Hindari Perang Dagang, Pemerintah Indonesia dan China Kuatkan Kerjasama

0
38
Menteri Perdagangan Enggartiasto Lukita dan Menko Kemaritiman Luhut B. Panjaitan saat berada di Shanghai, China. (Foto: Ant)

 

China, NAWACITA-Pemerintah Indonesia mengharapkan kerjasama dengan China bisa terlaksana dengan adil dalam pemberlakukan arus komoditas masuk sehingga tidak menimbulkan perang dagang.

“Persoalan bea masuk yang sering terjadi harus bisa diselesaikan bersama agar tidak memberikan hambatan. Bila proses ini berkepanjangan dan tidak selesai maka tidak berbeda dengan perang dagang AS dan China. Itu yang tidak saya kehendaki dengan China,” kata Menteri Perdagangan Enggartiasto Lukita kepada pers di Shanghai, Selasa (5/11).

Pejabat tinggi dari kedua negara selama ini terus melakukan perundingan bila terjadi hambatan dari kerjasama. Indonesia dan China sepakat untuk terus menyelesaikan persoalan yang dihadapi.

Indonesia dalam masalah komoditas meminta China untuk meningkatkan impor nonmigas dari Indonesia agar mengurangi defisit yang membengkak.

Saat ini, China terus meningkatkan impor CPO sebagai bentuk tawaran Indonesia dalam mengurangi defisit perdagangan yang tidap tahun berkurang.

“Hal ini juga sesuai dengan janji Presiden Xi Jinping kepada Presiden Jokowi yang bersedia mengurangi defisit perdagangan Indonesia,” katanya.

Dalam kunjungan ke Shanghai kali ini, Mendag Enggartiasto juga sudah bertemu dengan Menteri Perdagangan China, yang antara lain agar China impor lebih banyak dari Indonesia.

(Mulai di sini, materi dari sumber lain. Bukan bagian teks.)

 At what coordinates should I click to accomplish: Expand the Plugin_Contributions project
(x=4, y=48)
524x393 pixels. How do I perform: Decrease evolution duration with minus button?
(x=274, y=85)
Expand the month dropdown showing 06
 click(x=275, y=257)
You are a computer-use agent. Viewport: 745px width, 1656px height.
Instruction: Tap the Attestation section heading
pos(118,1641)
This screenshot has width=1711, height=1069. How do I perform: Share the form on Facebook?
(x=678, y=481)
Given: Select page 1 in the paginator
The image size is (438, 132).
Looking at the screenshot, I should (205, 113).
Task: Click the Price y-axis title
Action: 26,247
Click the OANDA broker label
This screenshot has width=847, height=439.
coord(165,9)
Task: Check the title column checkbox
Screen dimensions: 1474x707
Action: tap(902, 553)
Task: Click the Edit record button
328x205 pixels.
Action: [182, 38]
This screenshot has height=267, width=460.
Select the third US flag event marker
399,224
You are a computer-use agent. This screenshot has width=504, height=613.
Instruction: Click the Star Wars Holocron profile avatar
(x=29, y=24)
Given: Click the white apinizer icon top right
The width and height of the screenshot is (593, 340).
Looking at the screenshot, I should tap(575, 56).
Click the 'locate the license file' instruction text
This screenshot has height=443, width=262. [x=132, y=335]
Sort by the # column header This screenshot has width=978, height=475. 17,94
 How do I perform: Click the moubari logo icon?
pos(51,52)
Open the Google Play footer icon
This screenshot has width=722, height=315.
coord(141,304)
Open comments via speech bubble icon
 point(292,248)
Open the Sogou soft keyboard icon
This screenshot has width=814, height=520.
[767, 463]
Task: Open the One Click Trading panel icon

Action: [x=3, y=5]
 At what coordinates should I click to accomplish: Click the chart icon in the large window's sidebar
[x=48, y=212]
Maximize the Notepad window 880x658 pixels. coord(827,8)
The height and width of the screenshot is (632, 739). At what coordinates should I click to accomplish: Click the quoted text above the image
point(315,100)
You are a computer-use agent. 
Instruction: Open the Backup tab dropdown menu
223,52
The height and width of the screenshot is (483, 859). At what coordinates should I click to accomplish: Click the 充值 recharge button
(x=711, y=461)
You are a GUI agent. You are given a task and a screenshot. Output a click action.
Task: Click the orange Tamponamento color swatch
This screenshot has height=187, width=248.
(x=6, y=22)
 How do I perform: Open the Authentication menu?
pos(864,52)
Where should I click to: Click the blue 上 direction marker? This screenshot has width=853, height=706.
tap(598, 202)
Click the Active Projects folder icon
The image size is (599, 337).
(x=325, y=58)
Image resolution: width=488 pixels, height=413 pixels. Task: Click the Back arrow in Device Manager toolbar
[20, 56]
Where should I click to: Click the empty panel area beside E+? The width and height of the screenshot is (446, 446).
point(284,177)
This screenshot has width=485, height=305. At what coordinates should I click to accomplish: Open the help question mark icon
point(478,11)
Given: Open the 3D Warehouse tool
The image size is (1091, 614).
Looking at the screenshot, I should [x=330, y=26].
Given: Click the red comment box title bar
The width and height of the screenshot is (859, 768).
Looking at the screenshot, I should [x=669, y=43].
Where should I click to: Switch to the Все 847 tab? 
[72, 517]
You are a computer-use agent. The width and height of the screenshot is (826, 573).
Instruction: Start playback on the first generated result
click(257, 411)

Data Badan Pusat Statistik (BPS) menunjukkan ekspor nonmigas Indonrsia ke China terus naik dari 13,26 miliar dolar AS tahun 2015 menjadi 15,12 miliar dolar AS tahun 2016, dan tahun 2017 naik menjadi 21,35 miliar dolar AS. Sementara impor nonmigas Indonesia dari China juga cenderung meningkat, yaitu dari 29,22 miliar dolar AS tahun 2015 menjadi 30,69 miliar dolar AS tahun 2016, dan tahun 2017 menjadi 25,05 miliar dolar AS.

Jika dilihat dari neraca perdagangan maka Indonesia dalam tiga tahun terakhir (2015-2017) selalu alami defisit tapi mulai turun setiap tahunnya, yaitu15,96 miliar dolar AS tahun 2015, 15,57 miliar dolar AS tahun 2016, dan 14,16 miliar dolar AS di 2017.

Dalam sembilan bulan pertama 2018 (Januari-September) ekspor nonmigas Indonesia ke China sebesar 18,52 miliar dolar AS, naik dibanding periode sama tahun sebelumnya 14,60 miliar dolar AS. Demikian juga impor nonmigas juga naik menjadi 32,48 miliar dolar AS dari 25,05 miliar dolar AS. sehingga dalam sembilan bulan pertama 2018 Indonesia defisit 13,96 miliar dolar AS.